PhD Comprehensive Exam | Juju Quartz, Safe Data-Driven Control of Unknown Non-linear Systems with Guarantees

Wednesday, January 15, 2025 10:00 am - 11:00 am EST (GMT -05:00)

Location

MC 6460

Candidate

Juju Quartz | Applied Mathematics, University of Waterloo

Title

Safe Data-Driven Control of Unknown Non-linear Systems with Guarantees

Abstract

Learning for the control of high-dimensional nonlinear dynamical systems remains a challenging task. Classical methods suffer from the well-known curse of dimensionality and do not scale well into the high-dimensional regime. Fortunately, recent advances in machine learning techniques have emerged to address these issues. In this talk, I will present how data-driven approaches can be employed for stabilization and safety tasks.

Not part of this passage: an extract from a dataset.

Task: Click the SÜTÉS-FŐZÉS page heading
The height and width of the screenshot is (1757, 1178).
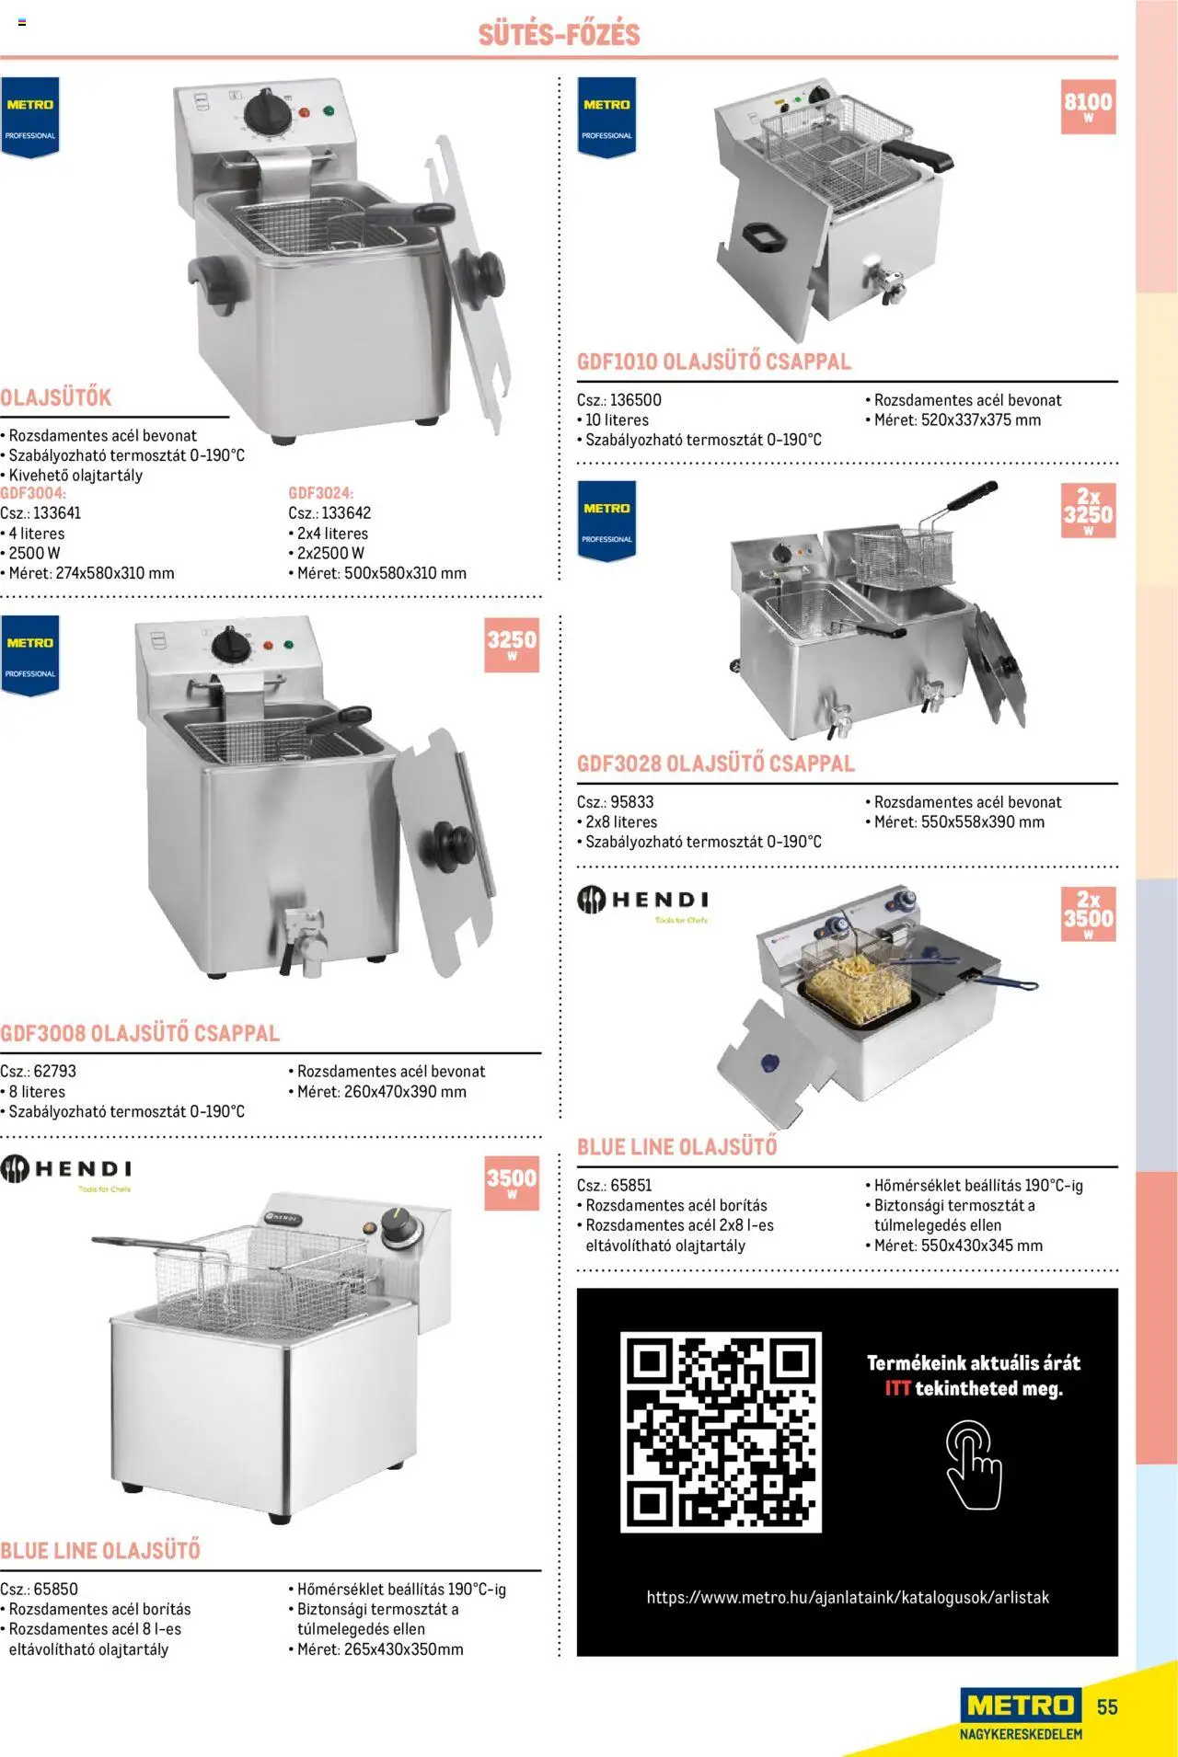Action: pos(559,34)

I will discuss three distinct methods for tackling stabilization and safety. The first method utilizes reinforcement learning to train a controller that stabilizes a nonlinear dynamical system. I propose a reinforcement learning algorithm that achieves stabilization by learning a local linear representation of the system dynamics. The core component of the algorithm is integrating the learned gain matrix directly into the neural policy. I then provide rigorous convergence guarantees for when the neural policy converges to an asymptotically stabilizing controller. The second method presents an optimization-based approach for safe reach-avoid-stay tasks. This method efficiently computes Bezier curves that satisfy signal temporal logic (STL) specifications with piecewise time-varying robustness. The time-varying robustness is less conservative than the real-valued robustness, enabling more effective tracking in practical applications. Finally, I will discuss a theoretical result that provides conditions under which control barrier functions and control Lyapunov functions can be combined into a single control Lyapunov barrier function. The control Lyapunov barrier function can simultaneously certify both the asymptotic stability and forward invariance of a safe set. This result has practical implications, as it simplifies the learning of a single function that certifies both stability and safety in control tasks.